Devarj Arasu was the first person from backward classes to hold the Chief Minister post in Karnataka during 1972-1977. For previous 25 years i.e. from 1947 to 1972, erstwhile Mysuru state's Chief Minister post was held by persons only from either dominant Okkaliga or Lingayat communities. Thus, Devaraj Arasu broke this dominance of two communities wrt. Chief Minister post with the support of Indira Gandhi, then Prime Minister of India.

He is the first Chief Minister of Karnataka/Mysore state to complete the five year term during 1972-1977. As of 2025, he is the longest serving Chief Minister of Karnataka in terms of tenure i.e. 7 years and 238 days.

D. Devaraj Arasu was a social reformer. Arasu espoused the causes of poor and ushered in a "silent social revolution" in Karnataka. He was the voice of the poor and stood for the cause of the downtrodden in society. Devaraj Arasu was elected continuously from Hunasuru as an MLA for 28 years, from 1952 to 1980. The land reforms spearheaded by him, in which the tiller of the land became the owner, was exemplary. It reduced the chasm between the rich and the poor, doing away with social inequality. Mysore district had the highest incidents of bonded labour in India during that time and the decision of the Arasu Government to abolish it was remarkable. Arasu must be remembered for his achievements in weaning away poor people from the clutches of the rich moneylenders. His measures brought several changes but his land reforms brought poverty to many families who were solely dependent on their small land holdings.

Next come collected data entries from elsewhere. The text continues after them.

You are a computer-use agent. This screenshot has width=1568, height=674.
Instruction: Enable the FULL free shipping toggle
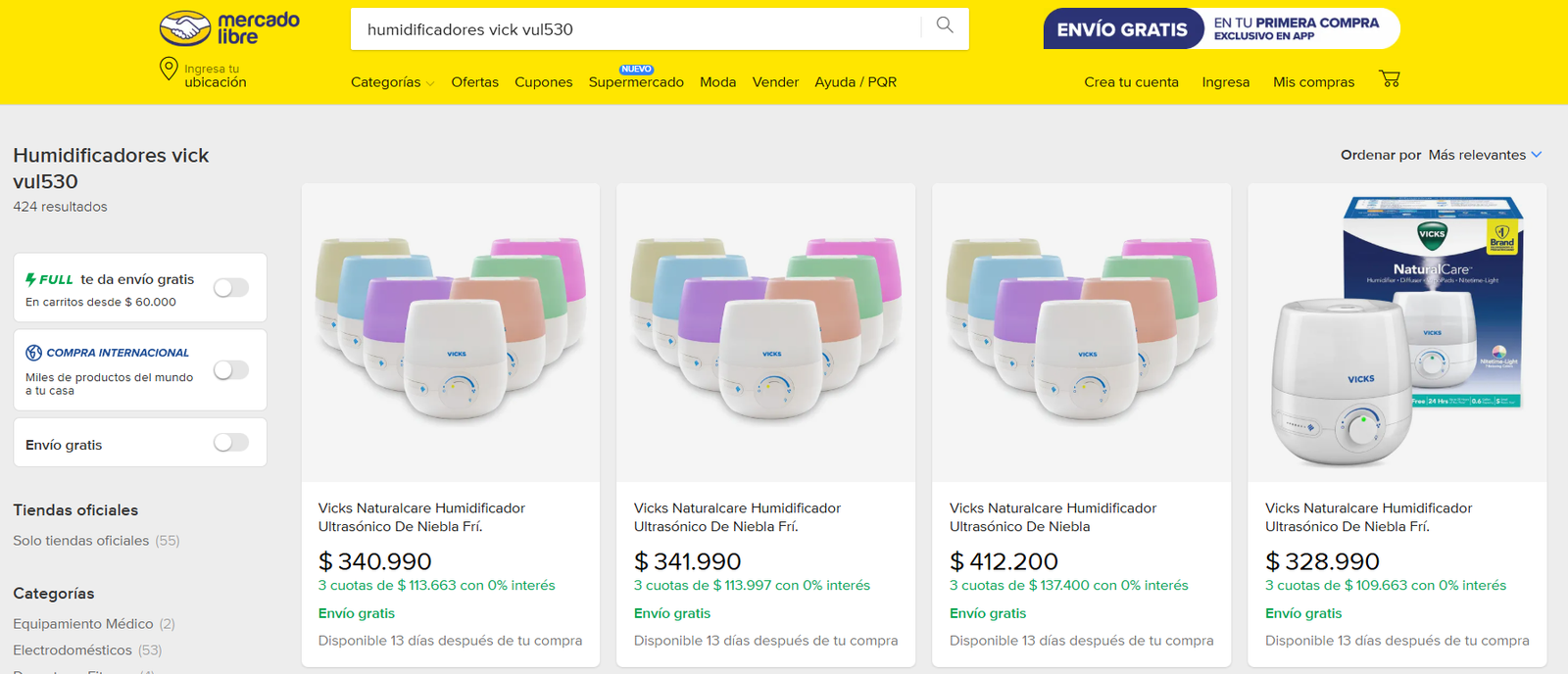pos(231,288)
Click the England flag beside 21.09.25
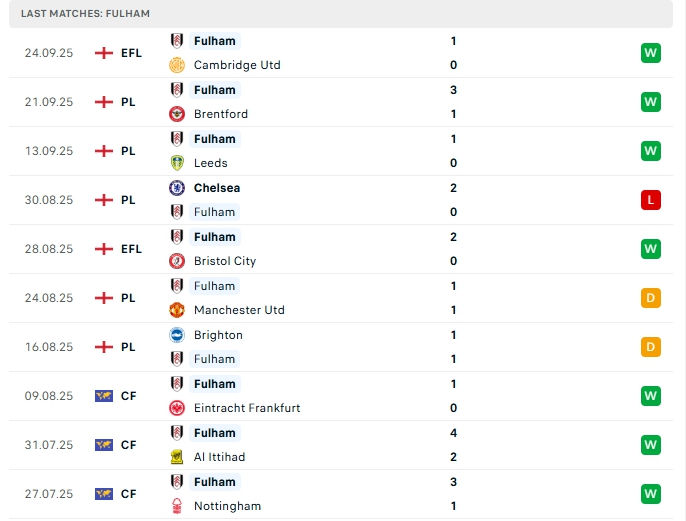 tap(104, 102)
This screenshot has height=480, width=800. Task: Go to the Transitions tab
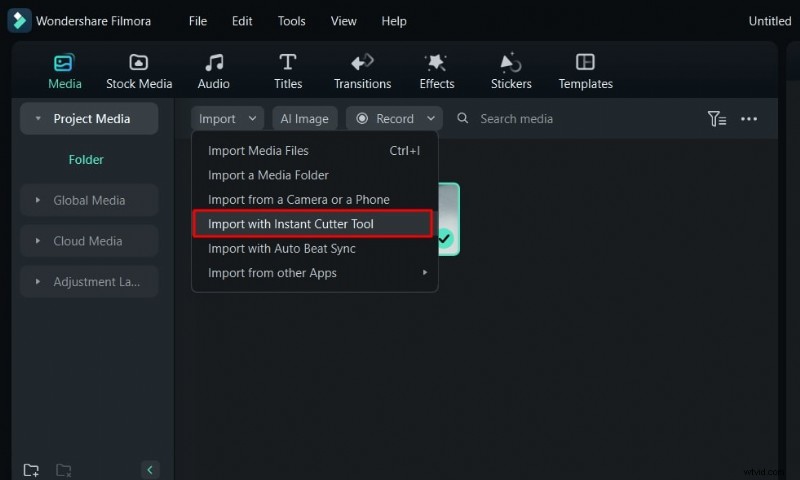coord(362,71)
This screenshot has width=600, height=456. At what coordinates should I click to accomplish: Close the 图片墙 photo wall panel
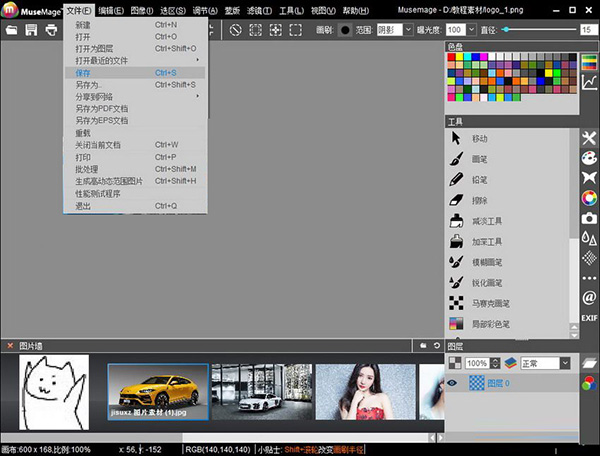coord(9,345)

The deeds of the late Chief Minister in the irrigation sector too had helped the farmer community tremendously. The Kali project, one of them, was executed amidst opposition from several quarters. Among the contributions of the late Chief Minister was the stress laid on the education of the people belonging to the backward classes and establishment of the backwards and minorities hostels for the students hailing from those sections of society. Absorbing 16,000 unemployed graduates in the stipendiary scheme whose services were confirmed later, abolition of carrying night soil by Dalits and bonded labour. During his tenure, in 1977, separate Backward classes and Minority department, and Karnataka Backward classes development corporation were formed. For these reasons, Devaraj Arasu respectfully known as "Reformer of Backward classes" in Karnataka. Renaming Mysuru state as Karnataka in 1973 were some landmark decisions taken by him.

Devaraj Arasu introduced many backward classes persons to politics. Decade after his Chief Ministership, many backward classes persons held Chief Minister post in Karnataka politics viz. Sarekoppa Bangarappa, Veerappa Moily, Siddaramaiah in the Okkaliga and Lingayat communities dominated politics in Karnataka.